▸ What you need to do
Reproduce each of the items below word for word, keeping every line unchanged.

▸ Data excerpts
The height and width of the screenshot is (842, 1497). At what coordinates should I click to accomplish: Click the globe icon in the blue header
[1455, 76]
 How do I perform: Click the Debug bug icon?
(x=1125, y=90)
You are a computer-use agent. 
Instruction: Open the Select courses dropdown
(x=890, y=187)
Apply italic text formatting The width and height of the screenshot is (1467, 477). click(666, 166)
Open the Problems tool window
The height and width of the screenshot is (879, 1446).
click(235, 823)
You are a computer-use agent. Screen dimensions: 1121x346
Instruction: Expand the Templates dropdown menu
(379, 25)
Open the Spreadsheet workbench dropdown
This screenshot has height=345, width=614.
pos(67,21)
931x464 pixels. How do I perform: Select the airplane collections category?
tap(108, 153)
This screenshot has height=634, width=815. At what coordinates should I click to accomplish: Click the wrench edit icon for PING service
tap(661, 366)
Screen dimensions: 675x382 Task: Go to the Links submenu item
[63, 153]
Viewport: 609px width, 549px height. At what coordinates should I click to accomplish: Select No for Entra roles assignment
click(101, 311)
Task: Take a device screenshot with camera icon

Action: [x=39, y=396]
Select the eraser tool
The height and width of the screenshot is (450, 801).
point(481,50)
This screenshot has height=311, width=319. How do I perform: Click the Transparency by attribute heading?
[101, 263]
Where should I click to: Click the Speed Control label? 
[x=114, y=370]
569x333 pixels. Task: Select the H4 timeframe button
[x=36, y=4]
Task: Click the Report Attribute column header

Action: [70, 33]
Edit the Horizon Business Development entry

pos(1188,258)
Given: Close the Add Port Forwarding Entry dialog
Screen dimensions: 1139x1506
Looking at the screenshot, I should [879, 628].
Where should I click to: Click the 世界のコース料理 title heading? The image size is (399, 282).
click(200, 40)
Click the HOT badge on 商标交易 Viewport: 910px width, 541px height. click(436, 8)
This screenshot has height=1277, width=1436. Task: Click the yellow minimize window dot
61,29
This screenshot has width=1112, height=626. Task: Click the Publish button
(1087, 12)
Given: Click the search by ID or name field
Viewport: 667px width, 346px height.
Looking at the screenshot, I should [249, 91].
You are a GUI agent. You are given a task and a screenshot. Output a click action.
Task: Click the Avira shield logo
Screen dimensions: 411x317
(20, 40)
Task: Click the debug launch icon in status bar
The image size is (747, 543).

▸ Result of this exercise
The height and width of the screenshot is (842, 1497). At what coordinates should I click to accomplish: Click the globe icon in the blue header
[1455, 76]
 How do I perform: Click the Debug bug icon?
(x=1125, y=90)
You are a computer-use agent. 
Instruction: Open the Select courses dropdown
(x=890, y=187)
Apply italic text formatting The width and height of the screenshot is (1467, 477). click(666, 166)
Open the Problems tool window
The height and width of the screenshot is (879, 1446).
click(235, 823)
You are a computer-use agent. Screen dimensions: 1121x346
Instruction: Expand the Templates dropdown menu
(379, 25)
Open the Spreadsheet workbench dropdown
This screenshot has height=345, width=614.
pos(67,21)
931x464 pixels. How do I perform: Select the airplane collections category?
tap(108, 153)
This screenshot has height=634, width=815. At what coordinates should I click to accomplish: Click the wrench edit icon for PING service
tap(661, 366)
Screen dimensions: 675x382 Task: Go to the Links submenu item
[63, 153]
Viewport: 609px width, 549px height. At what coordinates should I click to accomplish: Select No for Entra roles assignment
click(101, 311)
Task: Take a device screenshot with camera icon

Action: [x=39, y=396]
Select the eraser tool
The height and width of the screenshot is (450, 801).
point(481,50)
This screenshot has height=311, width=319. How do I perform: Click the Transparency by attribute heading?
[101, 263]
Where should I click to: Click the Speed Control label? 
[x=114, y=370]
569x333 pixels. Task: Select the H4 timeframe button
[x=36, y=4]
Task: Click the Report Attribute column header

Action: [70, 33]
Edit the Horizon Business Development entry

pos(1188,258)
Given: Close the Add Port Forwarding Entry dialog
Screen dimensions: 1139x1506
Looking at the screenshot, I should [879, 628].
Where should I click to: Click the 世界のコース料理 title heading? The image size is (399, 282).
click(200, 40)
Click the HOT badge on 商标交易 Viewport: 910px width, 541px height. click(436, 8)
This screenshot has height=1277, width=1436. Task: Click the yellow minimize window dot
61,29
This screenshot has width=1112, height=626. Task: Click the Publish button
(1087, 12)
Given: Click the search by ID or name field
Viewport: 667px width, 346px height.
Looking at the screenshot, I should [249, 91].
You are a GUI agent. You are given a task and a screenshot. Output a click action.
Task: Click the Avira shield logo
Screen dimensions: 411x317
(20, 40)
Task: Click the debug launch icon in status bar
The image size is (747, 543).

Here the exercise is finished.